*** Block opens ***

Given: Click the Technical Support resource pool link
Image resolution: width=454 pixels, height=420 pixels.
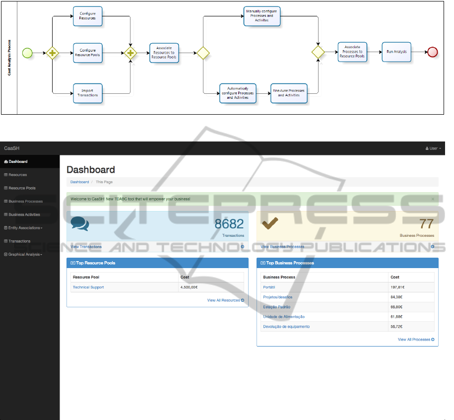Looking at the screenshot, I should pos(88,287).
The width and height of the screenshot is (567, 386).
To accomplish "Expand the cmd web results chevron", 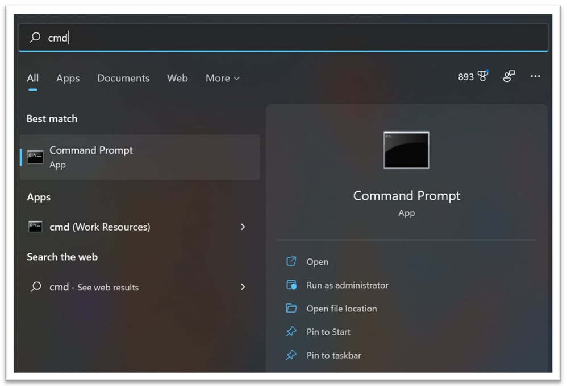I will [243, 287].

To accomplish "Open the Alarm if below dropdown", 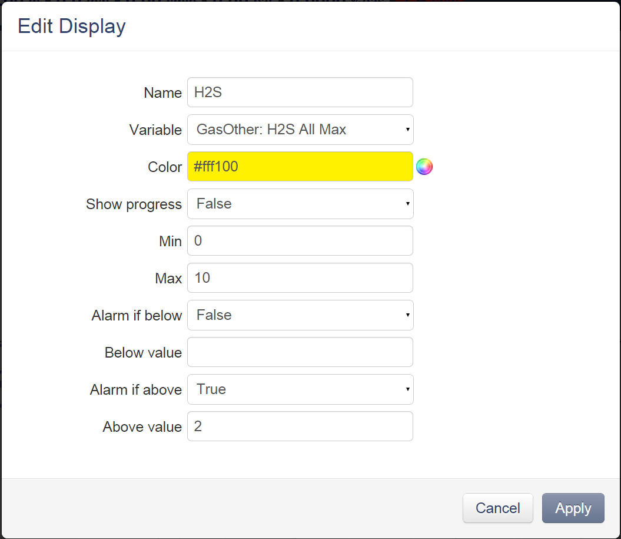I will [300, 315].
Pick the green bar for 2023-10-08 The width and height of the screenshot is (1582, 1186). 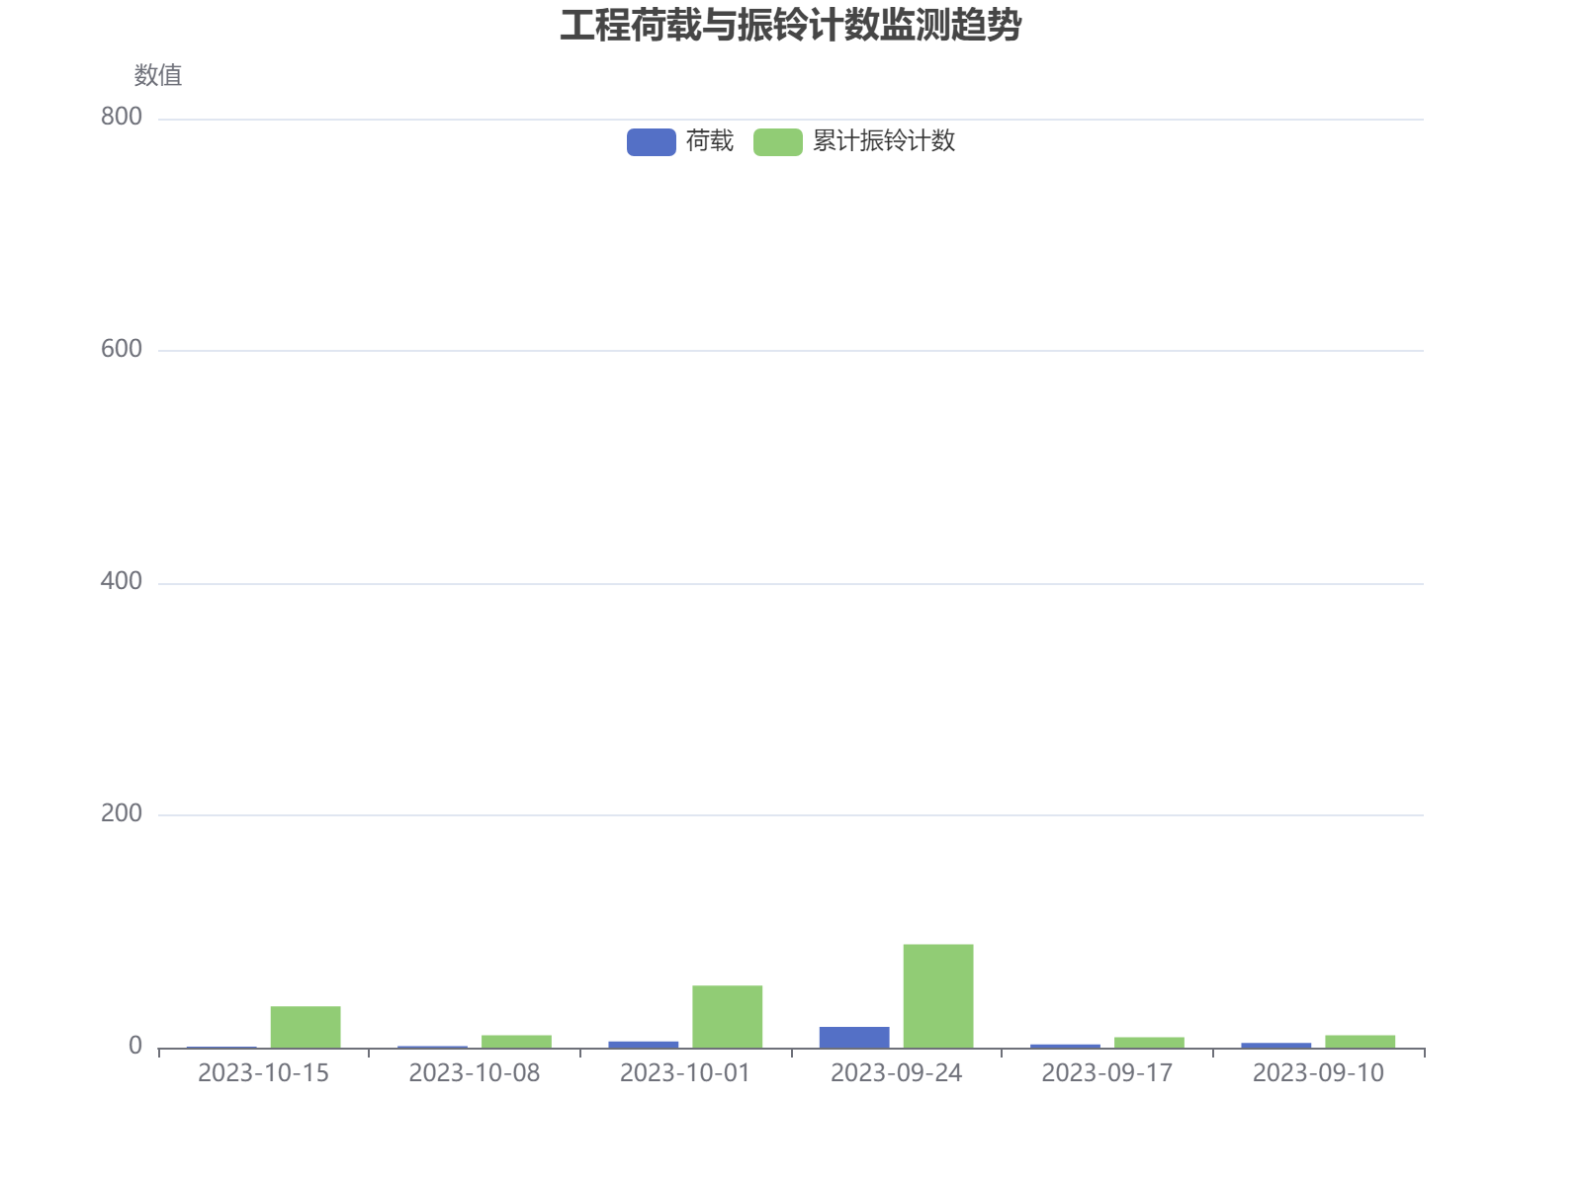[x=516, y=1042]
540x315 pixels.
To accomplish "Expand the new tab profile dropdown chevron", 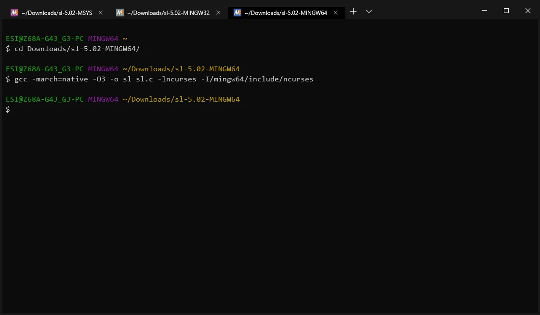I will coord(369,12).
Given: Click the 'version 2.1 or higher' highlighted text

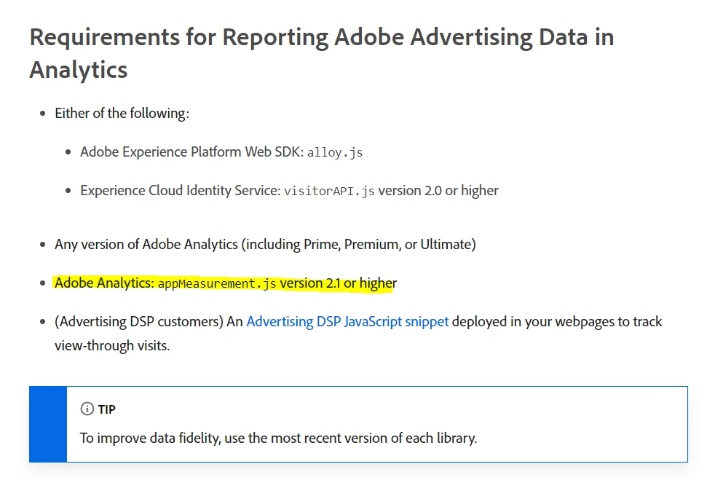Looking at the screenshot, I should click(338, 283).
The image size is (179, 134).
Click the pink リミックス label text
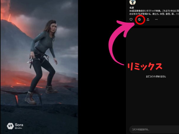pos(144,67)
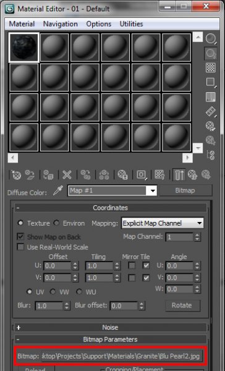
Task: Select the VW radio button
Action: pos(53,292)
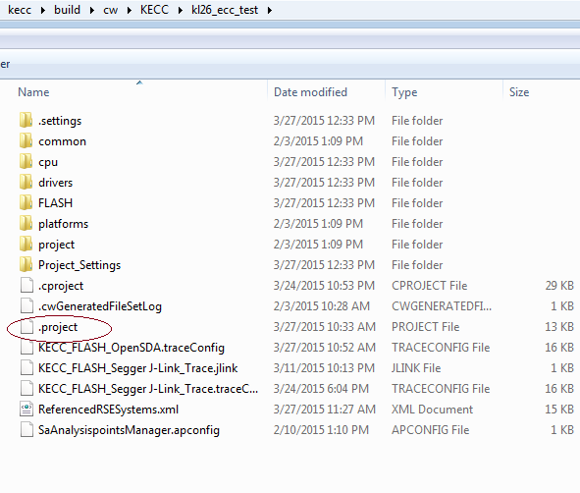Sort by Type column header
580x493 pixels.
pyautogui.click(x=404, y=92)
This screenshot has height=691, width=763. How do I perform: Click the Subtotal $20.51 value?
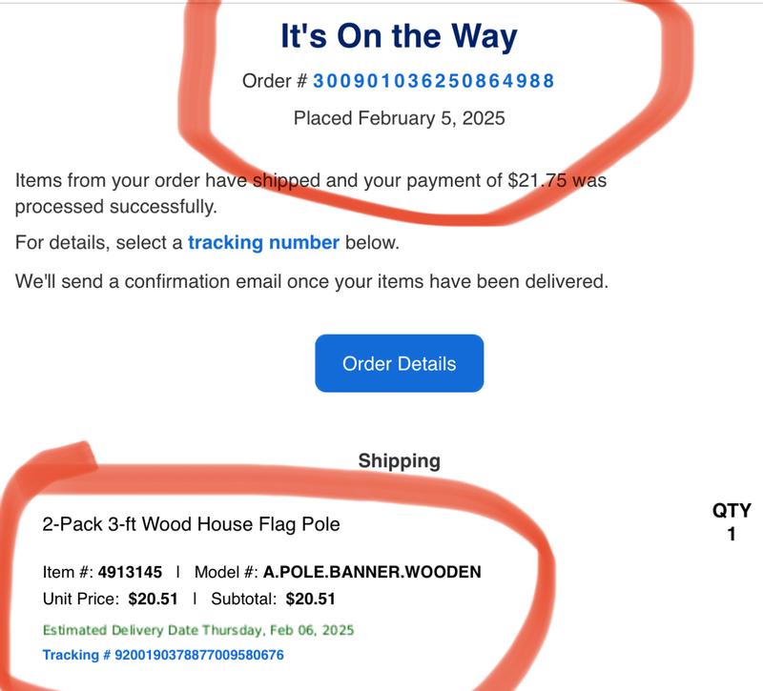tap(311, 600)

*** Block closes ***

__Activity__
From the line containing "Given: Click the 'version" through the last line of the material above, write out each line exactly, leaving aside all pictures.

__Task result__
Given: Click the 'version 2.1 or higher' highlighted text

Looking at the screenshot, I should click(338, 283).
The image size is (179, 134).
Click the pink リミックス label text
pos(144,67)
Task: Select the VW radio button
Action: pos(53,292)
Sort by Type column header
580x493 pixels.
pyautogui.click(x=404, y=92)
This screenshot has height=691, width=763. How do I perform: Click the Subtotal $20.51 value?
tap(311, 600)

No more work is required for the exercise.